[Dataset content — start]

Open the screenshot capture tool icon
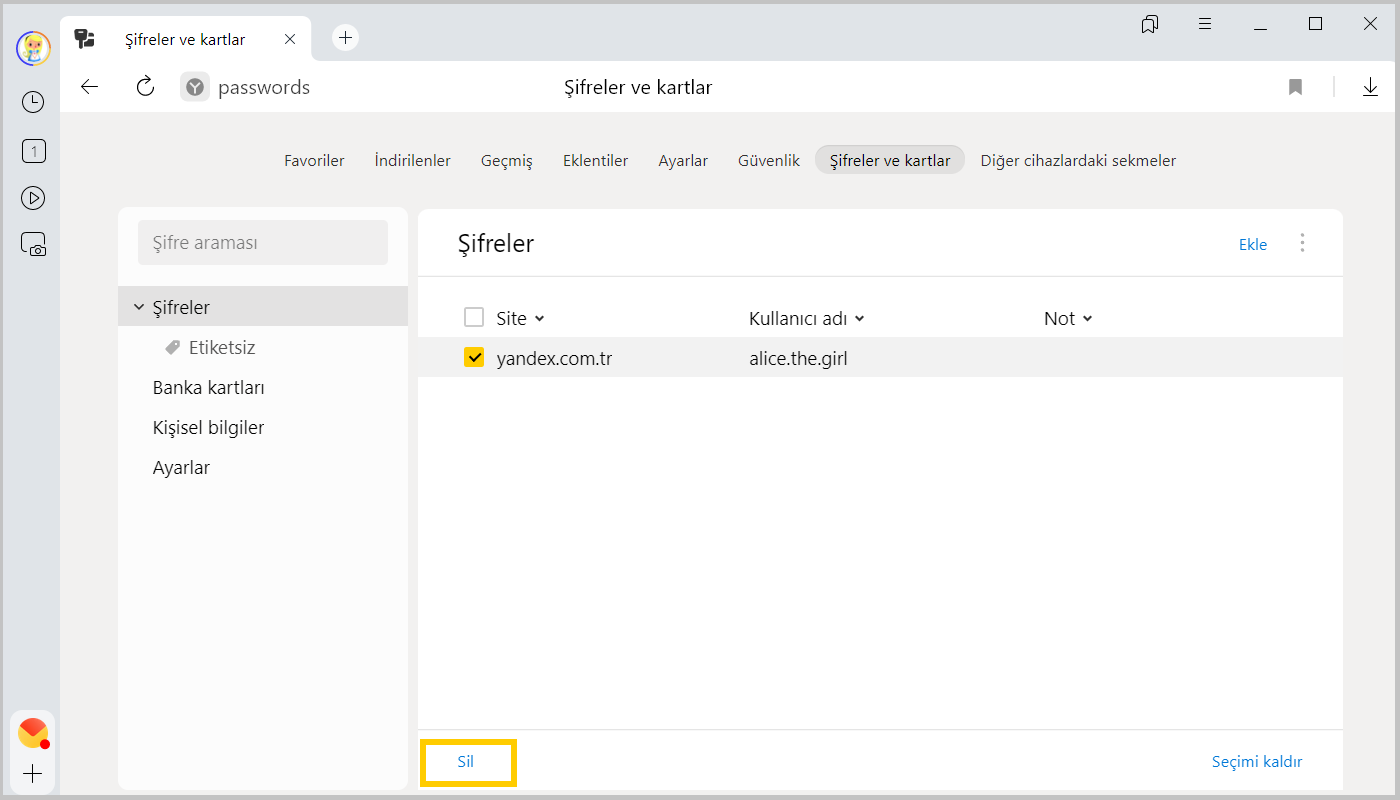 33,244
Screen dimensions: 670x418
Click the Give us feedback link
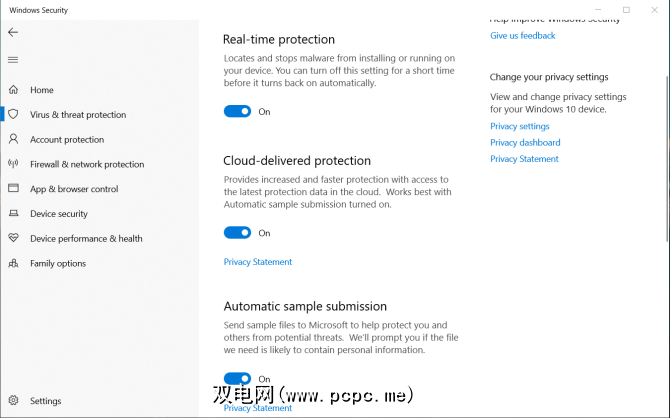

[Dataset content — finish]
[Dataset content — start]

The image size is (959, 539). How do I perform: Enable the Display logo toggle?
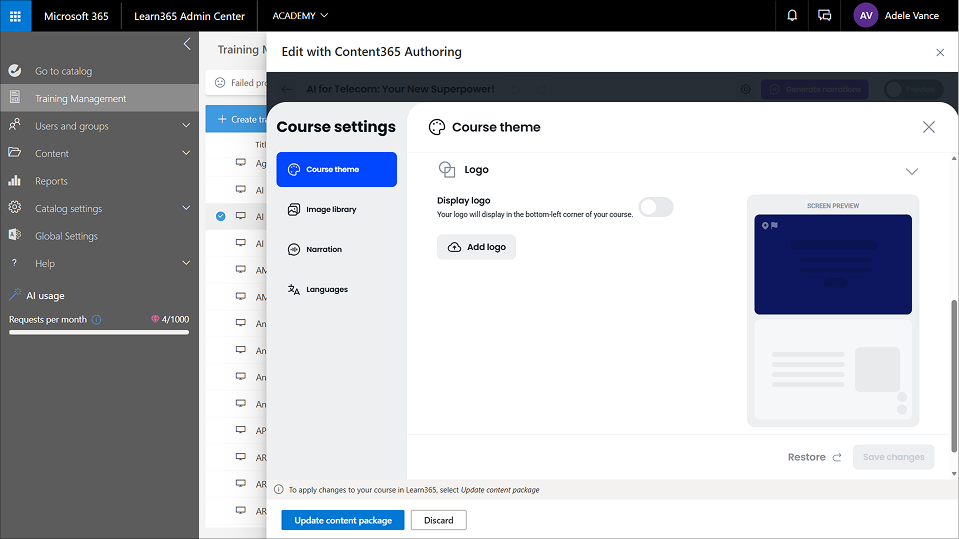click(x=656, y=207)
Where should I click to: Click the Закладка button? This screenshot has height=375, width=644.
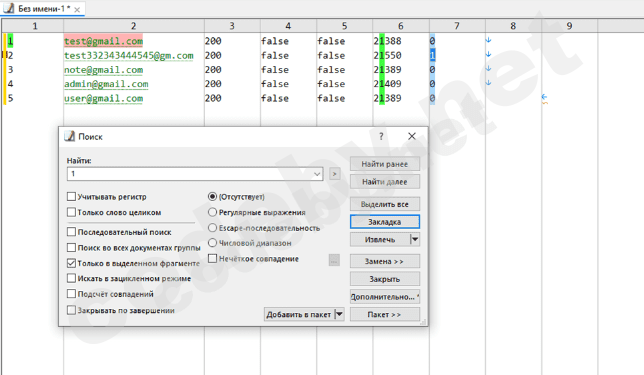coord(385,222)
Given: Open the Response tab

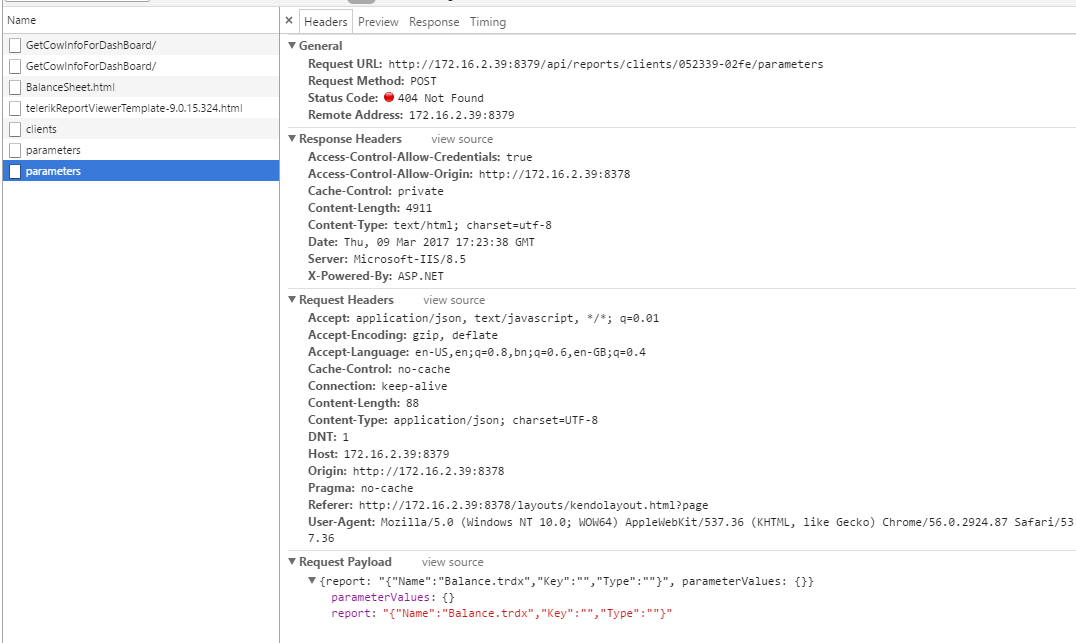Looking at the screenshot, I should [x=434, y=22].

[Dataset content — finish]
[Dataset content — start]

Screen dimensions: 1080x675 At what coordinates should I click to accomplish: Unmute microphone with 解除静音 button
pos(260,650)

[Dataset content — finish]

**Required work:** Reproduce exactly, and with no other material, the lines between those holding "Screen dimensions: 670x418" and "Click the Give us feedback link", inclusive.

**Written answer:**
Screen dimensions: 670x418
Click the Give us feedback link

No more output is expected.